I found theese pics i have from new years day a couple years ago alot smaller storm but still some pretty good shots the 950 is my loader to plow with right now im looking for either a 12 or 16 foot power angle plow









loaded and ready to go the RC 50 has been replaced by a bobcat 463


----------



## john1066 (Jan 1, 2009)

one last this is with the 463










the wheel skid steer has an 8 foot snow blower on it


----------



## fordpsd (Aug 23, 2008)

Nice pics and you got some sweet equipment there


----------



## KL&M Snow Div. (Jan 2, 2009)

Is it any trouble for the tow vehicle to pull that heavy trailer in the snow?


----------



## deere615 (Jun 1, 2007)

Nice Cats!


----------



## john1066 (Jan 1, 2009)

the truck pulls it just fine you just have to be careful when hitting the breaks but that is thebest way to move the 3 of them around


----------



## OakhillsSnowdiv (Dec 3, 2007)

where abouts in mass are you ?


----------



## john1066 (Jan 1, 2009)

we are in attleboro MA what about you


----------



## fordplowdude (Feb 1, 2005)

Great pics.....can't wait to see more!


----------



## CityGuy (Dec 19, 2008)

How do you like the 287 in snow?

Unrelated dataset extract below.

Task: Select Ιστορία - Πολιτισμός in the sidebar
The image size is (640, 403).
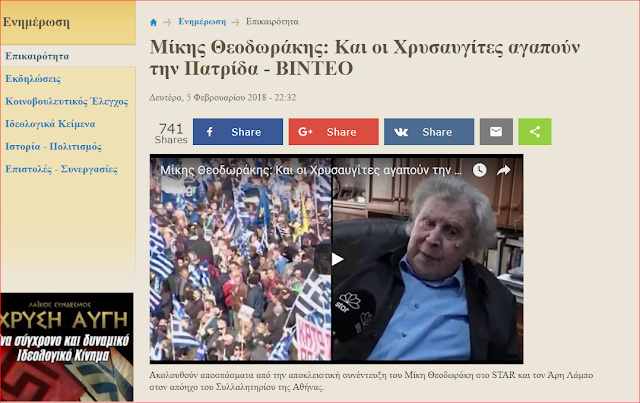Action: click(53, 146)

We are considering moving up from 277


----------



## john1066 (Jan 1, 2009)

277 and 287 are the same machine for the most part we have both but the 287 can lift higher. i think the 287 is better to run it digs better. the 277 is newer. as far as in the snow they are both equal the push like little D8's they are pretty good. we use them on parking garage decks and loading docks 


i have more pics in my first thread


----------



## OakhillsSnowdiv (Dec 3, 2007)

i live in dunstable and plow in tyngsborough and billerica


----------



## sjosephlawncare (Jan 17, 2008)

That is some nice and BIG stuff. But I cant figure out what is on the front of the 248 cat?


----------



## illiniplower (Aug 22, 2008)

sjosephlawncare;703728 said:


> That is some nice and BIG stuff. But I cant figure out what is on the front of the 248 cat?


Looks to me like a snowblower


----------



## john1066 (Jan 1, 2009)

yea it is a snow blower we use it to blow the snow over the side of the parking garage. it works good when its a powder but wet snow we have to throw it over with the bobcats i will get some pics the next storm its pretty cool to watch


----------



## duramaxguy87 (Feb 19, 2008)

is that walsh contracting in attlboro? If so, I go to school with Greg.


----------